> CONSIGNE A
D'après le texte sur les émotions, comment appelle-t-on parfois le manque de repères pour nommer ce que l'on ressent ?
> CONSIGNE B
Recopiez à l'identique le passage du texte sur les émotions compris entre « 1. Le début » et « agréable ou désagréable. », bornes incluses.
------ EXTRAIT ÉTUDIÉ ------
Pendant longtemps, je ne pouvais nommer que deux choses: « agréable » ou « désagréable ». C’était la seule façon que j’avais de parler de ce que je ressentais. Tout ce qui me faisait du bien, c’était « agréable ». Tout ce qui me pesait ou me dérangeait, c’était « désagréable ». Impossible d’aller plus loin.

Avec le recul, je réalise que je n’avais jamais appris à écouter mes émotions, ni à les identifier. Les sensations venaient, parfois fortes, parfois diffuses, mais je passais vite à autre chose. Je n’avais pas les repères, pas les mots, et surtout pas l’habitude de me demander ce que je ressentais vraiment.

Ce flou émotionnel est loin d’être un cas isolé. Beaucoup d’entre nous ont grandi sans apprendre à se relier à leur vie intérieure. On vit, on agit, on encaisse — mais on ne s’arrête pas pour écouter, accueillir, ressentir. Mettre des mots précis sur ce qu’on vit, c’est un apprentissage à part entière, une clé pour développer son intelligence émotionnelle.

C’est à travers mon parcours en Communication Non Violente (CNV), l’écoute du corps, et certains outils concrets que j’ai commencé à élargir ce langage intérieur. Ce texte retrace ce chemin. Un chemin pour apprendre à reconnaître, à nommer et à ressentir pleinement ses émotions.


1. Le début du chemin : vivre en “agréable” ou “désagréable”

Je me souviens très bien de cette époque où je ne savais pas vraiment ce que je ressentais. Ce n’est pas que j’étais coupée de mes émotions — au contraire, il se passait beaucoup de choses en moi — mais je n’avais que deux mots pour en parler: agréable ou désagréable.

C’était devenu une sorte de langage émotionnel binaire. Quand une situation me faisait du bien, je la qualifiais simplement d’agréable. Et quand je me sentais mal, oppressée ou confuse, je disais que c’était désagréable. Cela me semblait normal. Je ne savais pas qu’une autre façon d’exprimer mon ressenti existait.

Mais avec le recul, je réalise à quel point ce vocabulaire limité me coupait de moi-même. Ces mots « agréable » et « désagréable » recouvrent pourtant une grande variété de vécus et de ressentis. Mais faute de les identifier plus finement, je ne pouvais pas entendre ce que mes émotions cherchaient à me dire. Et je ne pouvais pas non plus les relier à un besoin.

C’est ce qu’on appelle parfois l’analphabétisme émotionnel: ce n’est pas une absence de ressenti, mais un manque de repères pour le nommer. Peu d’entre nous ont reçu une éducation émotionnelle. On nous a appris à réfléchir, à performer, à nous adapter… mais pas à ressentir.

Pourtant, nos émotions sont là, tout le temps. Elles nous traversent, nous alertent, nous relient à ce qui compte. Quand on ne sait pas les reconnaître, elles deviennent floues et envahissantes. Elles finissent par s’exprimer autrement : par le corps, les tensions, les comportements automatiques ou le repli.

Aujourd’hui, je me sens émue en repensant que j’ai vécu aussi longtemps avec autant d’intensité intérieure, sans le langage pour en parler. Comme si j’étais restée étrangère à une part essentielle de moi-même : ma vie émotionnelle.
------ LIGNES DU CORPUS ------
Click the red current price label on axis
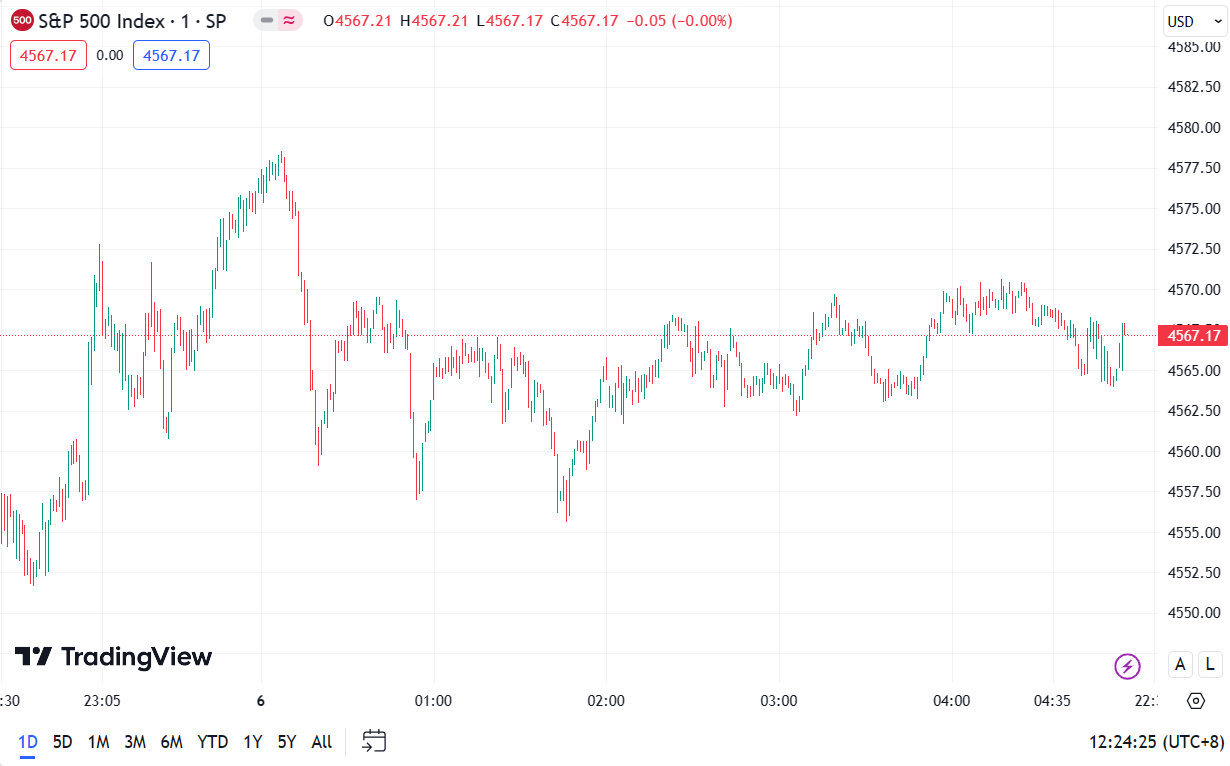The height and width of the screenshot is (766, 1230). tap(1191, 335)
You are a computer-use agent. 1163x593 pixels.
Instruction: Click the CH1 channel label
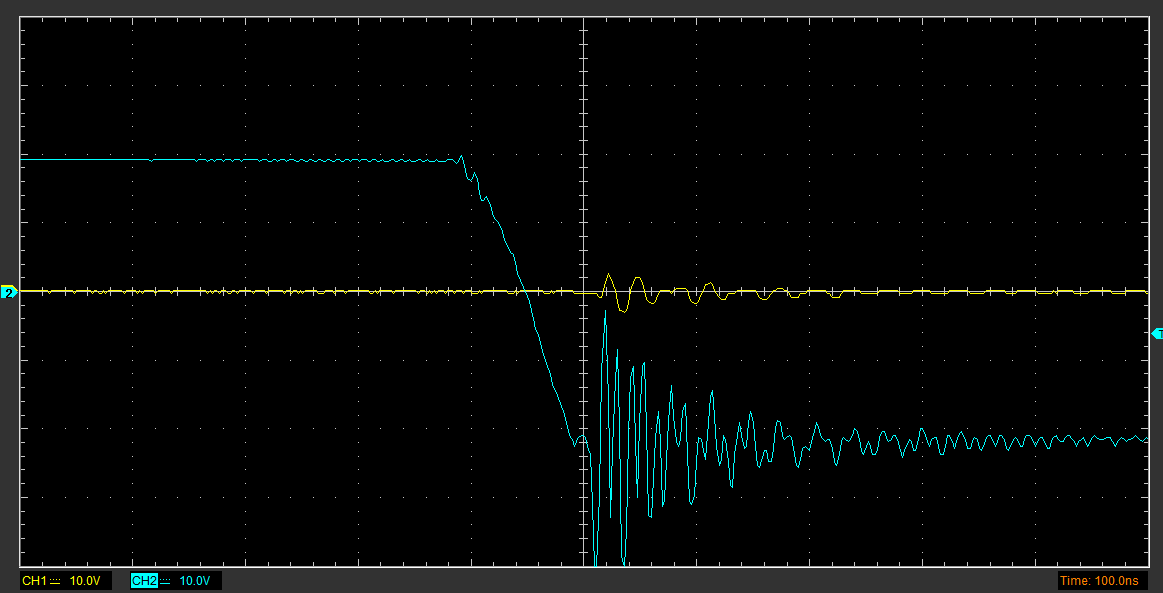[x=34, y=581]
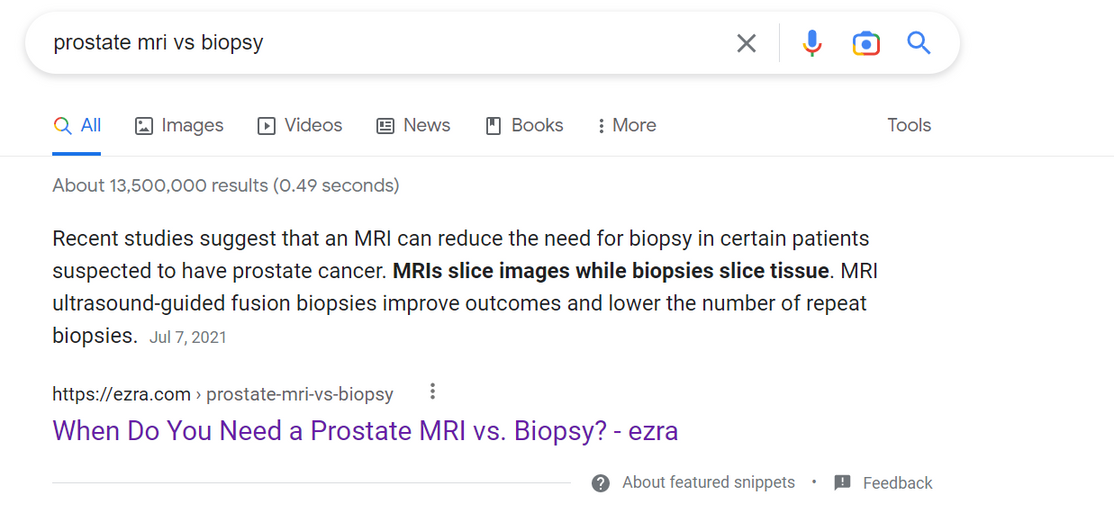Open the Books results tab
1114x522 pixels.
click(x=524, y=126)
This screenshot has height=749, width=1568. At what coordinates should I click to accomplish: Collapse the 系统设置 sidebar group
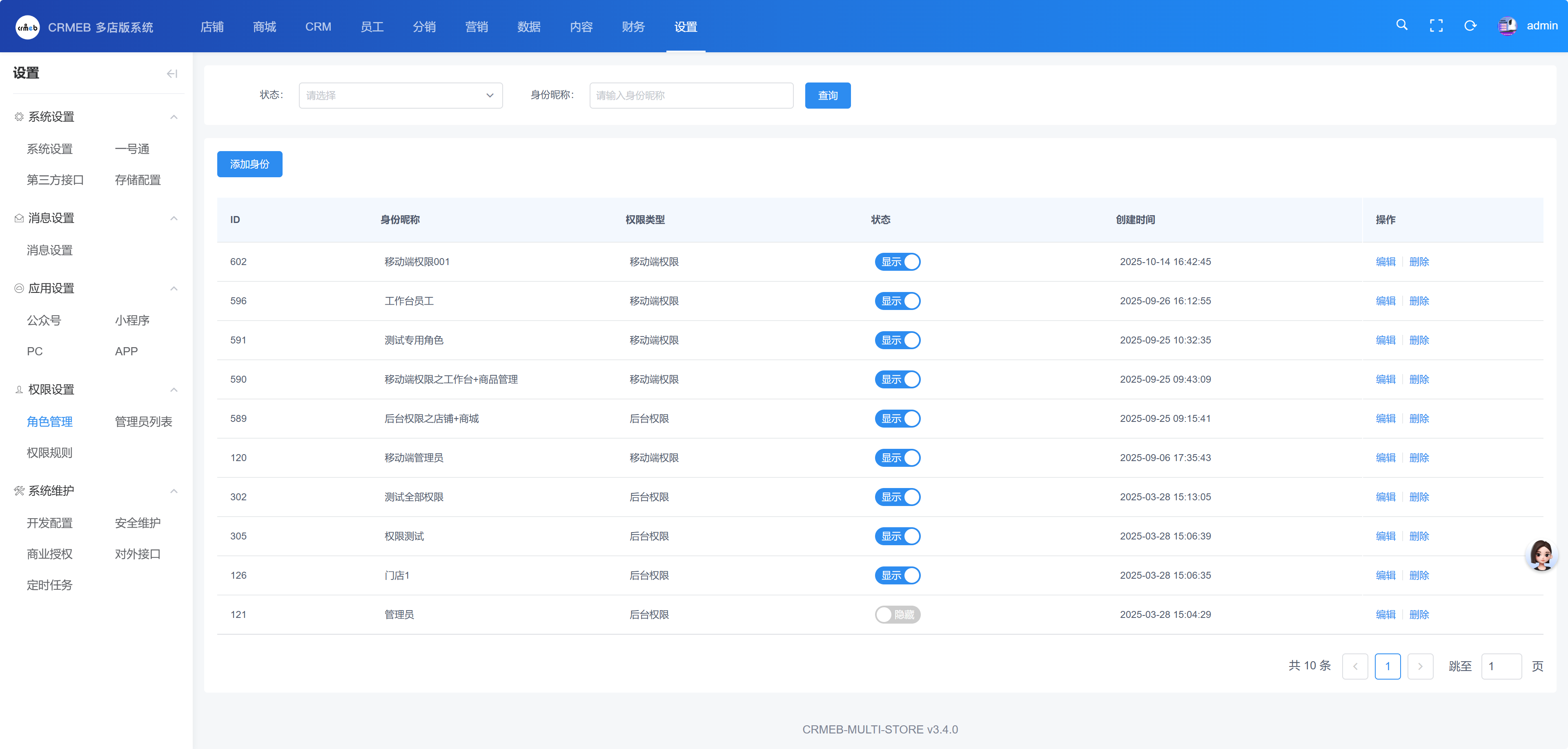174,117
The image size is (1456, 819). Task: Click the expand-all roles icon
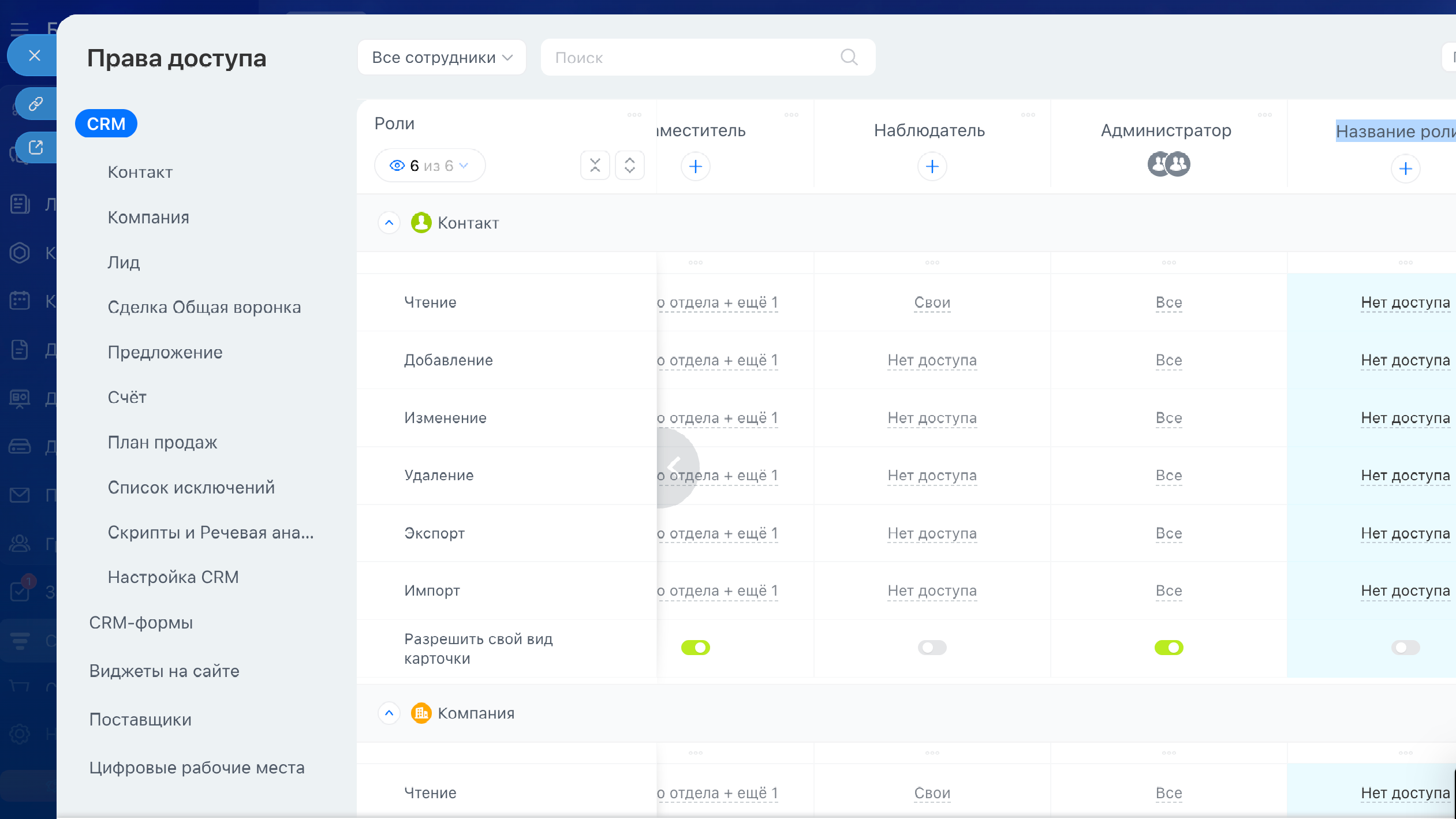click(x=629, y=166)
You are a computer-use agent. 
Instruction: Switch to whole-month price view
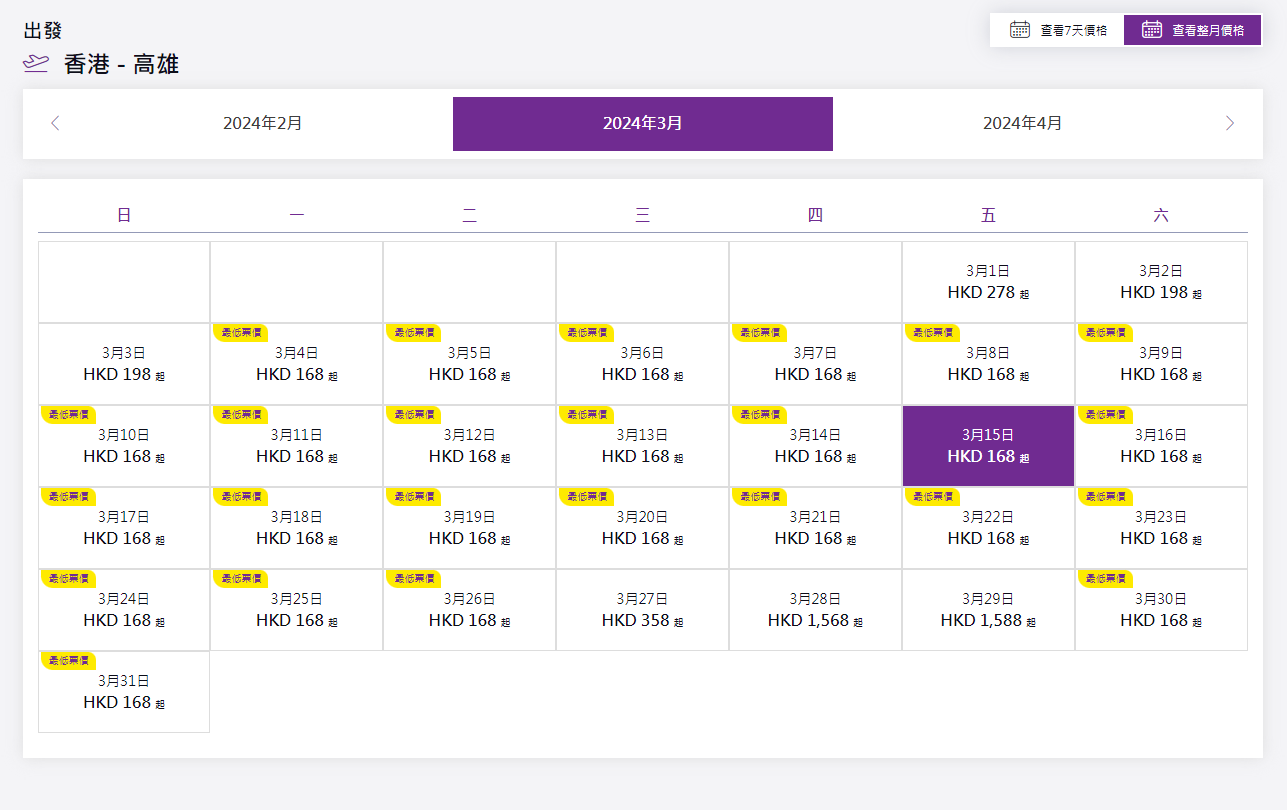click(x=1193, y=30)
------
> PRODUCTION ATTENDUE A
L'analphabétisme émotionnel.

> PRODUCTION ATTENDUE B
1. Le début du chemin : vivre en “agréable” ou “désagréable”

Je me souviens très bien de cette époque où je ne savais pas vraiment ce que je ressentais. Ce n’est pas que j’étais coupée de mes émotions — au contraire, il se passait beaucoup de choses en moi — mais je n’avais que deux mots pour en parler: agréable ou désagréable.